# [Stored records]
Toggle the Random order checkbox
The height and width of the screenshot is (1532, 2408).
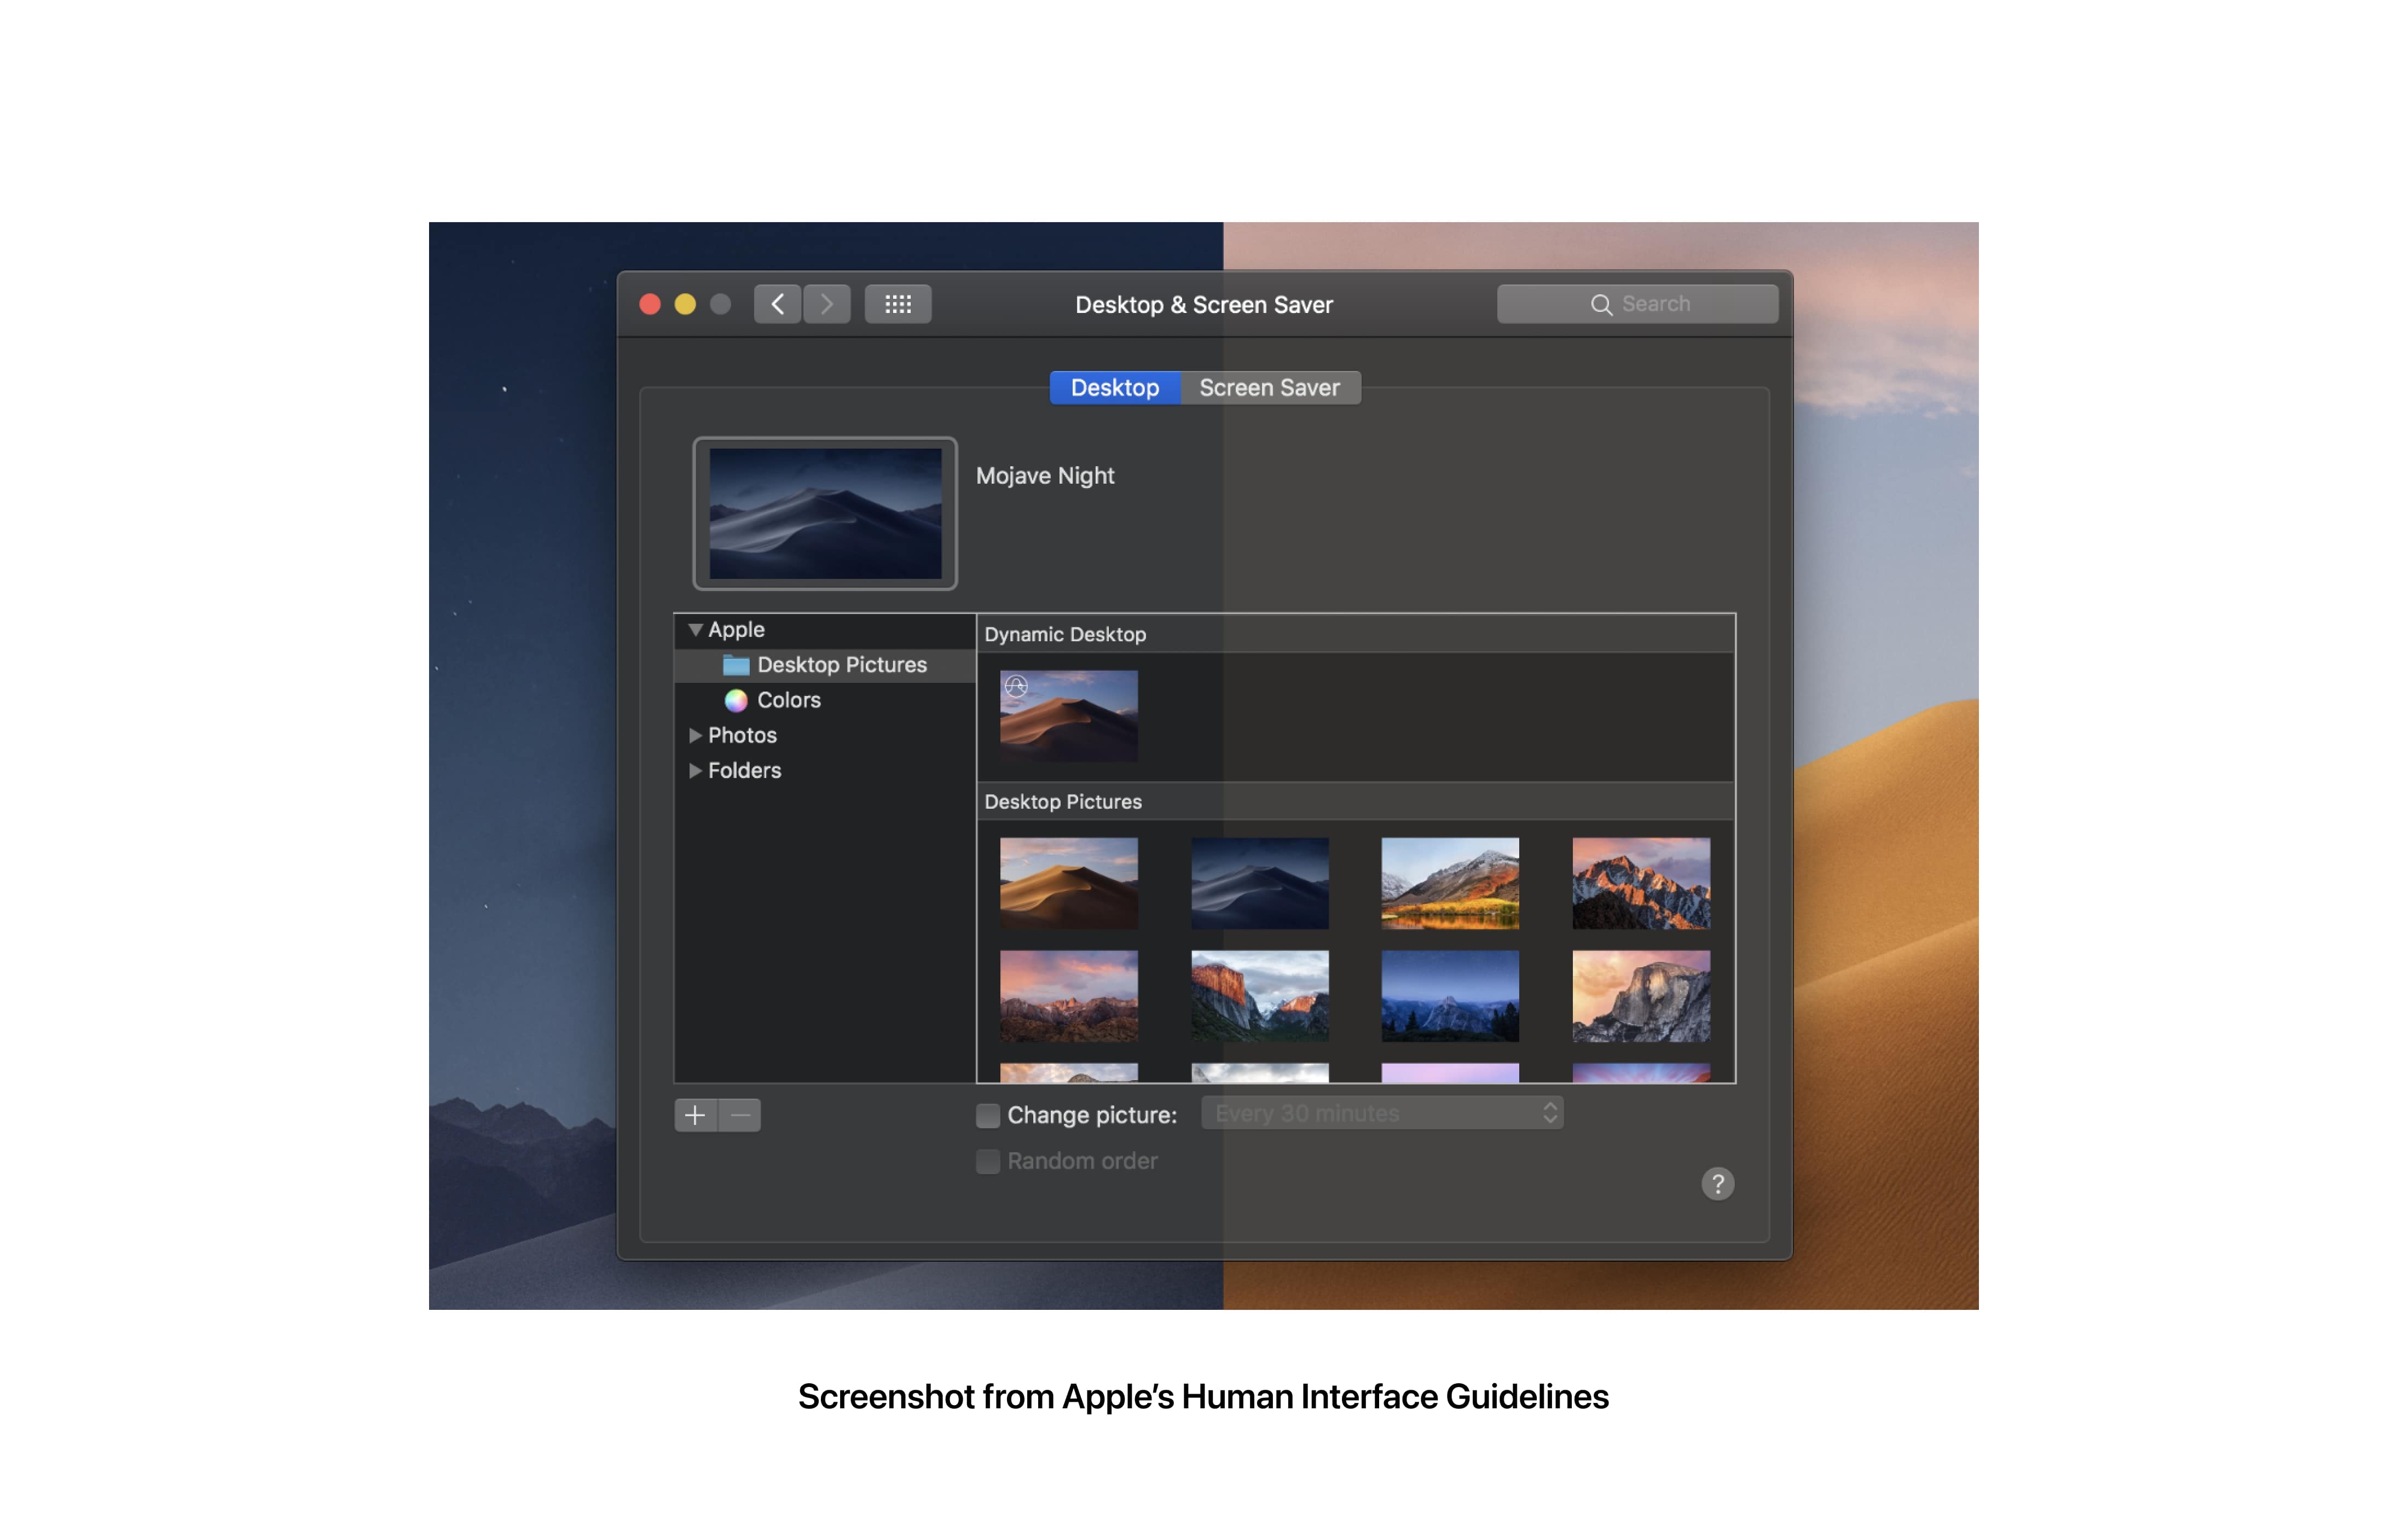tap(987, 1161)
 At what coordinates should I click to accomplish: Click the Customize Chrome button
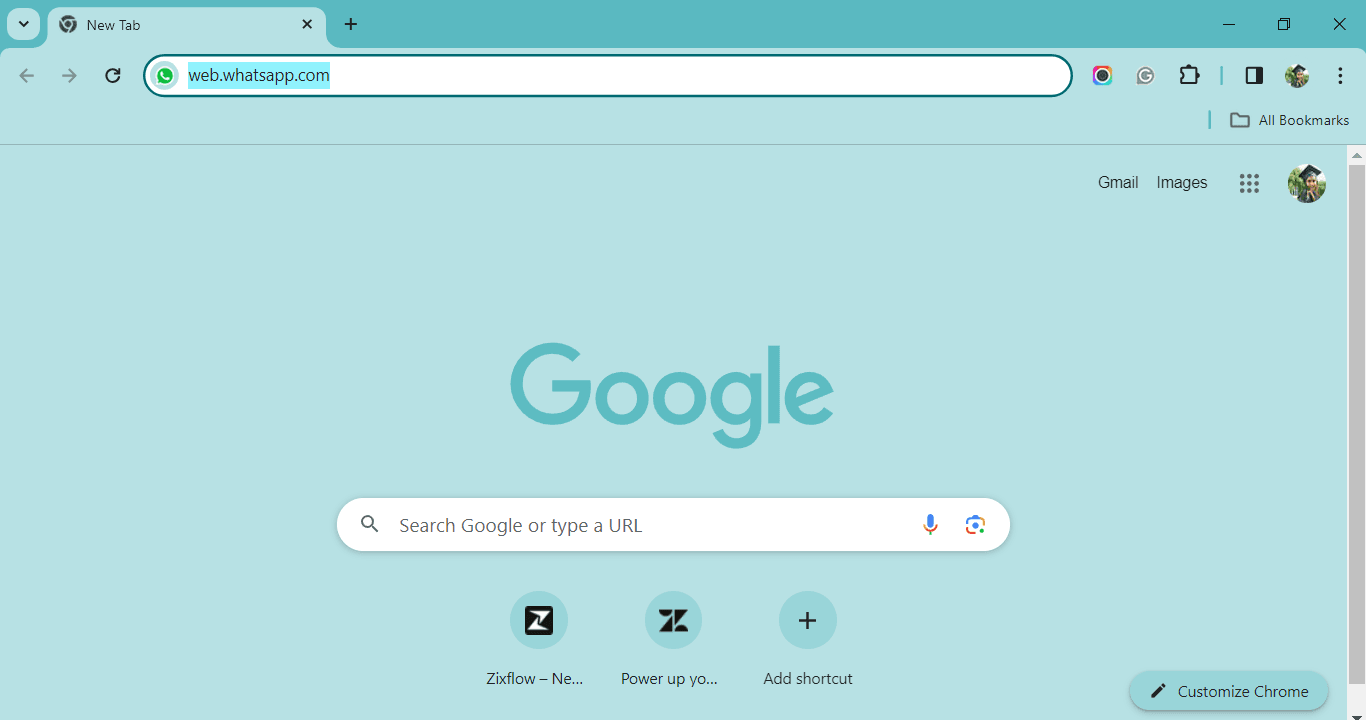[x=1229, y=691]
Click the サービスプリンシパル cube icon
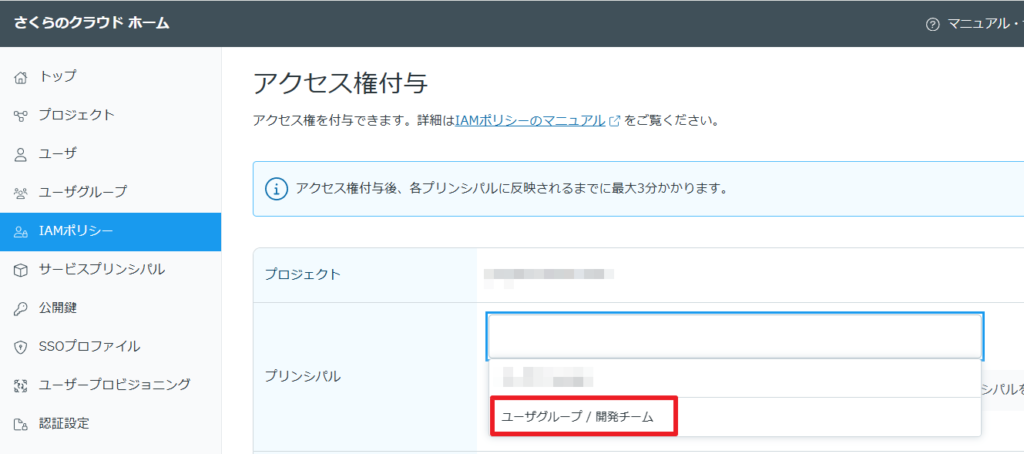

# [Exercise brief]
Rewrite the data above with "checkbox" switched to "check box" and everything else left as it is, omitting the pictures.

# [Output of the task]
Toggle the Random order check box
The height and width of the screenshot is (1532, 2408).
tap(987, 1161)
 At what coordinates should I click to accomplish: Click the Customize Chrome button
[x=1229, y=691]
Click the サービスプリンシパル cube icon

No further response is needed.